Rolling-Transformation DiD (ROLLDID)#
When to Use This Estimator#
ROLLDID implements the rolling-transformation difference-in-differences
estimator of Lee & Wooldridge [LW2026] — a clean-room (MIT) build from the
paper’s equations. It is for panel DiD when the number of treated units, the
number of control units, or both is small: the regime where the usual
cluster-robust / large-\(N\) asymptotics are unreliable and a single
mis-measured cluster can drive the answer. Its defining feature is that it
collapses the panel into one cross-sectional observation per unit by a
pre-treatment transformation, and then reads the treatment effect off an
ordinary cross-sectional regression. Two consequences follow.
First, because that regression is cross-sectional with independent observations, inference does not require clustering, weak time-series dependence, or a long panel: under the classical linear model it is exact in finite samples — valid even with a single treated unit (\(N_1 = 1\)) — and it composes naturally with randomization inference.
Second, in its detrending form it allows unit-specific linear trends, a strict relaxation of parallel trends. This is what lets it track a treated unit whose pre-period drifts away from the donor average — exactly the California Proposition 99 picture — without a convex donor combination.
ROLLDID is therefore the regression complement to the synthetic-control
family in mlsynth (Synthetic Difference-in-Differences (SDID), Forward Difference-in-Differences (FDID), Vanilla Synthetic Control (VanillaSC)): the same
small-donor regime, a different identification lever (parallel trends after
removing unit means or trends, rather than a weighted donor combination). On
short, donor-starved staggered panels — where SC-style per-cohort weight
optimisation becomes unstable — it stays well behaved, because it estimates no
weights at all.
Reach for ROLLDID when#
you have few treated and/or few control units and want inference you can defend in finite samples (down to one treated unit);
pre-trends are heterogeneous but approximately linear, so detrending buys you a weaker identifying assumption than parallel trends;
adoption is common-timing or staggered, and you want a per-period event study (common timing) or a cohort-share-weighted aggregate (staggered) with honest standard errors;
you want a transparent, weight-free alternative to SC / SDID to report alongside them.
Do not use ROLLDID when#
No never-treated units exist (staggered case). The aggregate uses the never-treated group as the comparison; with everyone eventually treated use a not-yet-treated design or Synthetic Difference-in-Differences (SDID).
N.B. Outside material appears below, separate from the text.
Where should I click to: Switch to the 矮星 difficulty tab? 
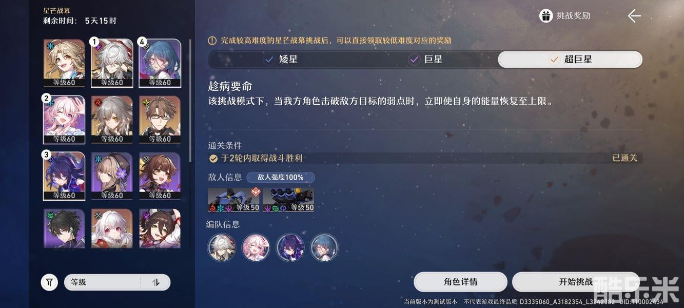coord(281,59)
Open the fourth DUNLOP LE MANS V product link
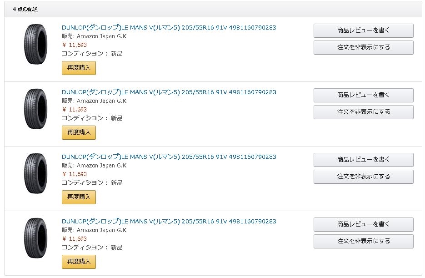The width and height of the screenshot is (425, 278). (169, 222)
The treated unit’s pre-trend is non-linear / complex. Linear detrending cannot remove it; a synthetic control (Forward Difference-in-Differences (FDID), Vanilla Synthetic Control (VanillaSC)) or a factor model (Matrix Completion with Nuclear Norm Minimization (MCNNM)) may fit better — plot the pre-period to decide.
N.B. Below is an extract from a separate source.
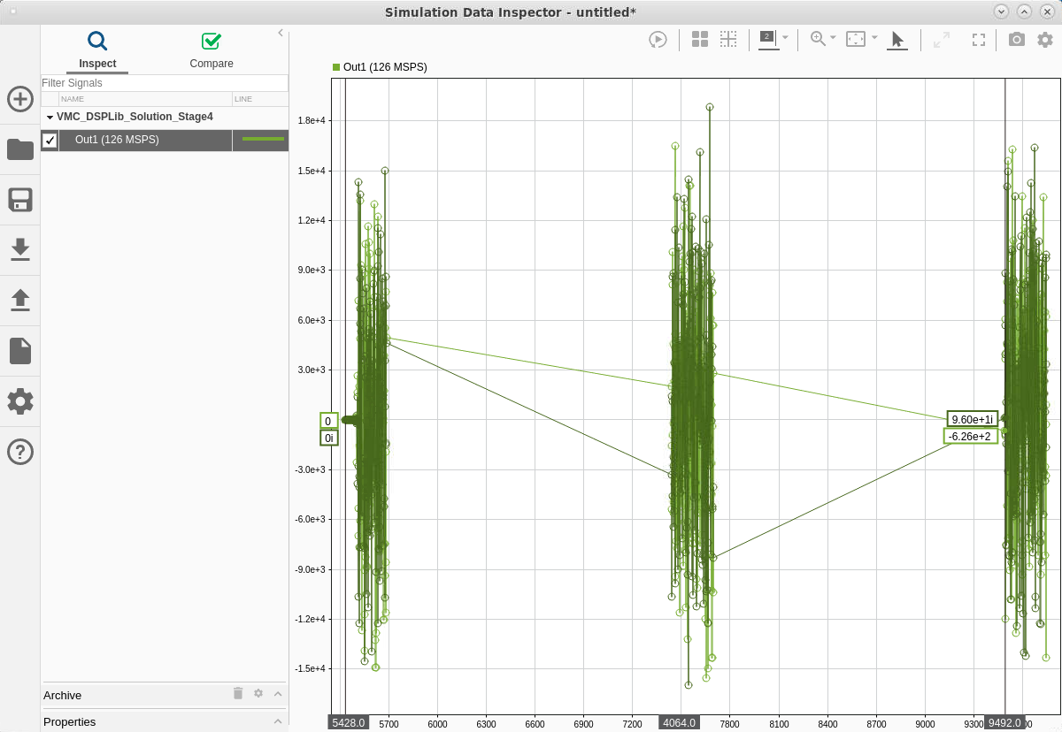The image size is (1062, 732).
Task: Take a snapshot with the camera icon
Action: (1017, 39)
You want the broader DiD ecosystem — Callaway–Sant’Anna, Sun–Abraham, Wooldridge ETWFE, honest-DiD sensitivity, large-\(N\) staggered estimators. mlsynth ships
ROLLDIDfor the small-\(N\) exact regime where it complements synthetic control; it does not aim to cover DiD comprehensively. For the full toolkit see the sibling package diff-diff.
Notation#
Let \(\mathcal{N} \coloneqq \{1, \dots, N\}\) index the units and \(t \in \mathcal{T} \coloneqq \{1, \dots, T\}\) the periods (1-indexed). Unit \(j\) has observed outcome \(y_{jt}\), with potential outcomes \(y_{jt}^{N}\) absent the intervention and \(y_{jt}^{I}\) under it; the treatment dummy is \(d_{jt}\), so \(y_{jt} = y_{jt}^{N} + (y_{jt}^{I} - y_{jt}^{N})\,d_{jt}\). Treatment is absorbing: once on it stays on. The unit-level “ever-treated” indicator is
partitioning \(\mathcal{N}\) into the eventually-treated \(\mathcal{N}_1 \coloneqq \{j : d_j = 1\}\) (size \(N_1\)) and the never-treated \(\mathcal{N}_0 \coloneqq \{j : d_j = 0\}\) (size \(N_0\)), with \(N = N_0 + N_1 \ge 3\).
Common timing. All treated units adopt after period \(T_0\), splitting time into the pre-period \(\mathcal{T}_1 \coloneqq \{t \le T_0\}\) and the post-period \(\mathcal{T}_2 \coloneqq \{t > T_0\}\).
Staggered adoption. Treated unit \(j\) has a cohort \(g_j \coloneqq \min\{t : d_{jt} = 1\}\); its pre-period is \(\{t < g_j\}\). Cohorts are collected in \(\mathcal{G} \coloneqq \{g_j : j \in \mathcal{N}_1\}\) with sizes \(N_g \coloneqq |\{j : g_j = g\}|\).
Transformed series carry a tilde: \(\widetilde{y}_{jt}\) is the residualised
post-period outcome and \(\widetilde{y}_j\) its collapse to a single scalar
per unit. The per-period effect is \(\tau_t\) and the ATT is
\(\widehat{\tau}\) (the gap and att of the result object).
Assumptions#
Assumption 1 (no anticipation). Treated potential outcomes equal the never-treated ones before adoption: \(\mathbb{E}[y_{jt}^{I} - y_{jt}^{N} \mid d_j = 1] = 0\) for all \(t < g_j\) (sufficient: \(y_{jt}^{I} = y_{jt}^{N}\) for \(t < g_j\)).
Remark. The pre-period mean / trend is estimated only on \(t < g_j\), so anticipation in the final pre-periods would contaminate the baseline. Detrending and shorter pre-windows are the sensitivity levers (the package exposes the pre-window directly).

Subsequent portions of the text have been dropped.